• [WHAT YOU WILL DO]:
Lines before the one containing "Enable in-application chip" are left out; that line and all after it, through the end of the records, must be transcribed exactly.

• [DATA FOR THIS TASK]:
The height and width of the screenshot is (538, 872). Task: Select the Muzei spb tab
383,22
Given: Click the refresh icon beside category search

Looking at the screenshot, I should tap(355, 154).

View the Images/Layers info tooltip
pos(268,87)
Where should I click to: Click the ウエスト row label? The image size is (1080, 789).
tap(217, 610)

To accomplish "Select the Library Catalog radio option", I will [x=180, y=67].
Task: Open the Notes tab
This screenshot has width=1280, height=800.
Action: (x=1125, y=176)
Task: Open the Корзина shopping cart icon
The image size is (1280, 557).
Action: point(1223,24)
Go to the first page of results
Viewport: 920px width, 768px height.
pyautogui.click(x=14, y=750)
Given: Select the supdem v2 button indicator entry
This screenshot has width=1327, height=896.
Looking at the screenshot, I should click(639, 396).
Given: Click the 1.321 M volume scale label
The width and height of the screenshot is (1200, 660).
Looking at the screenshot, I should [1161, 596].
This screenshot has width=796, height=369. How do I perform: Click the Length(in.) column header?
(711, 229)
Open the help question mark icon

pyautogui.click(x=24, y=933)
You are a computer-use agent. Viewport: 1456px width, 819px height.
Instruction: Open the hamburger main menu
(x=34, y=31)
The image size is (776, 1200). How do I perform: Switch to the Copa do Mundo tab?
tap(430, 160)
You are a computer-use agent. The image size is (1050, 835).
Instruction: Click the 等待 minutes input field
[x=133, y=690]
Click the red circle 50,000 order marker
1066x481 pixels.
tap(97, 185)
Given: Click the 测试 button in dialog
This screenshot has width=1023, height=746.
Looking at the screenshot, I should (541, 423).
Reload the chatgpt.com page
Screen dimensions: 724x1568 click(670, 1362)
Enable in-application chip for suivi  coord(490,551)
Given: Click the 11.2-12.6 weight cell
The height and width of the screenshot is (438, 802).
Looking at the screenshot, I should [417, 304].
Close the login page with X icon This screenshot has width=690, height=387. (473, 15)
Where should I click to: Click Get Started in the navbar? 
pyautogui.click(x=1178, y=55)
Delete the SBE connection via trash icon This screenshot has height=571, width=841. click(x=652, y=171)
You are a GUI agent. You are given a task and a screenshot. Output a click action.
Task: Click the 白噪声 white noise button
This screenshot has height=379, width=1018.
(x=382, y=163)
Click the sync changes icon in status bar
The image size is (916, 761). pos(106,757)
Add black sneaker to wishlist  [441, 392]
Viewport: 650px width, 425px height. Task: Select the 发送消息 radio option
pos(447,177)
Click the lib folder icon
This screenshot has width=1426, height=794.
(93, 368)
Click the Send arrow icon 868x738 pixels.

• [SOLVED PROBLEM]:
Enable in-application chip for suivi  coord(490,551)
Given: Click the 11.2-12.6 weight cell
The height and width of the screenshot is (438, 802).
Looking at the screenshot, I should [417, 304].
Close the login page with X icon This screenshot has width=690, height=387. (473, 15)
Where should I click to: Click Get Started in the navbar? 
pyautogui.click(x=1178, y=55)
Delete the SBE connection via trash icon This screenshot has height=571, width=841. click(x=652, y=171)
You are a GUI agent. You are given a task and a screenshot. Output a click action.
Task: Click the 白噪声 white noise button
This screenshot has height=379, width=1018.
(x=382, y=163)
Click the sync changes icon in status bar
The image size is (916, 761). pos(106,757)
Add black sneaker to wishlist  [441, 392]
Viewport: 650px width, 425px height. Task: Select the 发送消息 radio option
pos(447,177)
Click the lib folder icon
This screenshot has width=1426, height=794.
(93, 368)
Click the Send arrow icon 868x738 pixels.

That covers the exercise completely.